Bendungan Karian surut imbas kemarau, jejak 2 kampung tenggelam muncul kembali | Sapa Malam [titlebase] menjadi pemandangan yang mengharukan. Kampung Somang di Desa Sukarame dan sebagian Desa Sukajaya kini terlihat jelas dengan tembok-tembok rumah yang masih berdiri meski tanpa atap. Warga setempat, seperti Maman, mengaku terharu melihat kembali bekas rumah dan masjid yang dulu menjadi pusat kegiatan mereka. “Rata-rata orang yang ke sini mau mencari ikan, atau mereka yang dulunya warga sini,” ujar Maman, yang juga mantan warga Kampung Somang.
Menurut Kepala Balai Besar Wilayah Sungai Cidanau Ciujung Cidurian (BBWS C3), Dedi Yudha Lesmana, penurunan muka air sekitar 80 sentimeter dari elevasi normal merupakan kondisi wajar saat kemarau. Meski demikian, tampungan Bendungan Karian masih aman untuk memenuhi kebutuhan air baku dan irigasi. “Penurunan muka air sekitar 80 sentimeter dari elevasi normal merupakan kondisi yang lazim terjadi pada musim kemarau dan masih berada dalam batas aman operasi waduk,” jelas Dedi.
Bendungan Karian surut imbas kemarau, jejak 2 kampung tenggelam muncul kembali | Sapa Malam [titlebase] juga menarik perhatian para pengamat lingkungan. Pasalnya, bangunan-bangunan yang muncul tidak pernah dihancurkan saat proses penggenangan. Petugas hanya membersihkan vegetasi, sehingga sisa konstruksi masih utuh. Hal ini diakui oleh Maretha Ayu Kusumawati, Kepala Bagian Umum dan Tata Usaha BBWS C3. “Kondisi seluruh area genangan meski sudah dibebaskan tidak dilakukan demolish untuk seluruh bangunan yang terdampak. Adapun yang dilakukan proses clearing oleh tim konstruksi hanya tanamannya saja,” katanya.

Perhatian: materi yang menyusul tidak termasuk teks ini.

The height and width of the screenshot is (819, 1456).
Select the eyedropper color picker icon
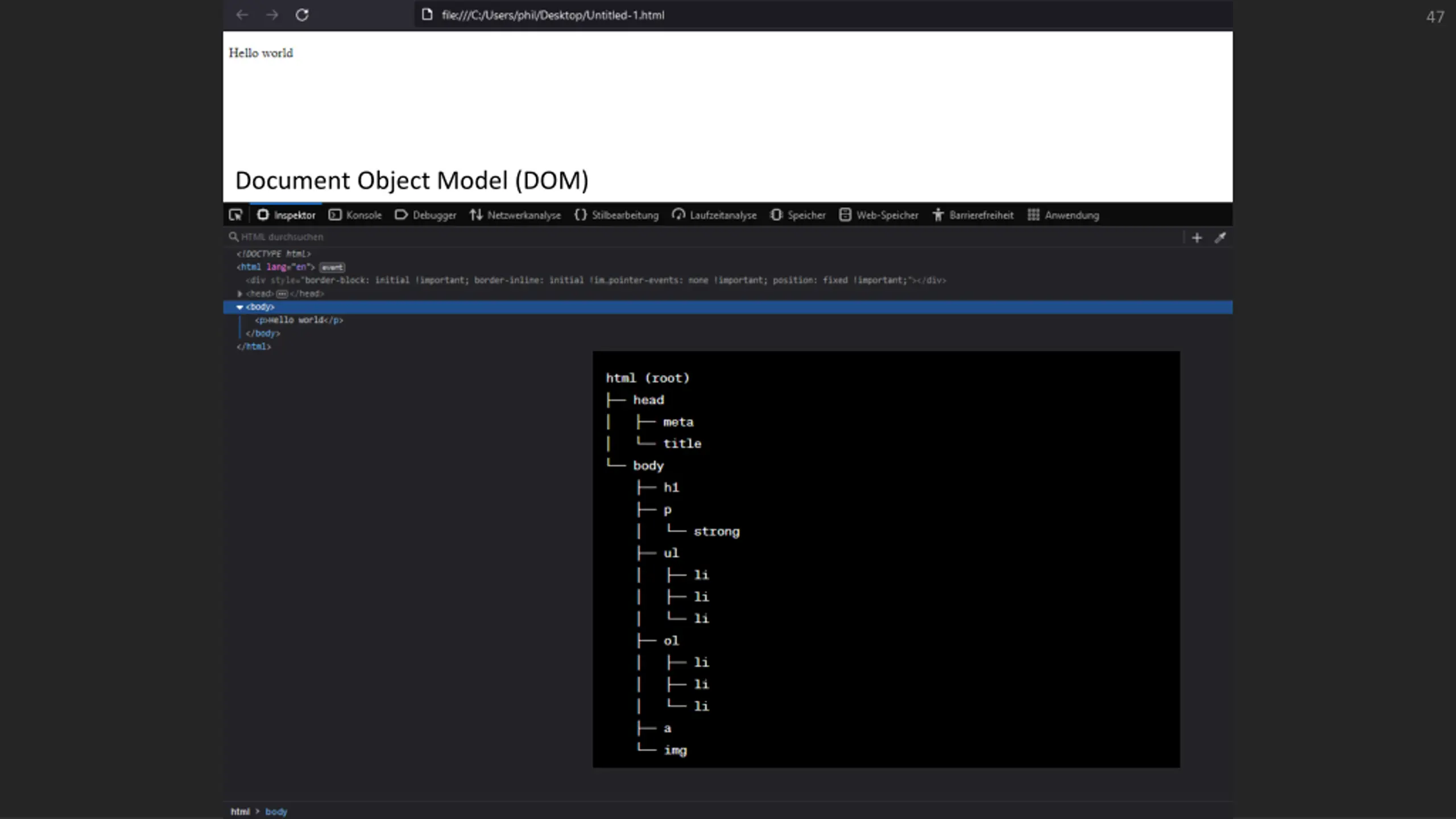tap(1220, 238)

Fenomena ini mengingatkan kita pada masa lalu ketika dua desa tersebut dikosongkan pada tahun 2023 untuk proyek strategis nasional. Kini, saat kemarau tiba, Bendungan Karian surut imbas kemarau, jejak 2 kampung tenggelam muncul kembali | Sapa Malam [titlebase] menjadi destinasi nostalgia bagi mantan warga. Sementara itu, Kementerian PU memastikan pasokan air tetap terjaga. Menteri PU Dody Hanggodo menegaskan, “Kementerian PU terus mengoptimalkan operasi bendungan dan infrastruktur sumber daya air agar kebutuhan air baku, irigasi, dan pengendalian banjir tetap terjaga.”
Kesimpulannya, meskipun musim kemarau menyebabkan surutnya air Bendungan Karian dan memunculkan kembali kampung-kampung yang dulu tenggelam, hal ini tidak mengganggu fungsi utama bendungan. Fenomena ini justru menjadi pengingat akan sejarah dan perjuangan warga yang harus rela meninggalkan tanah kelahirannya demi pembangunan.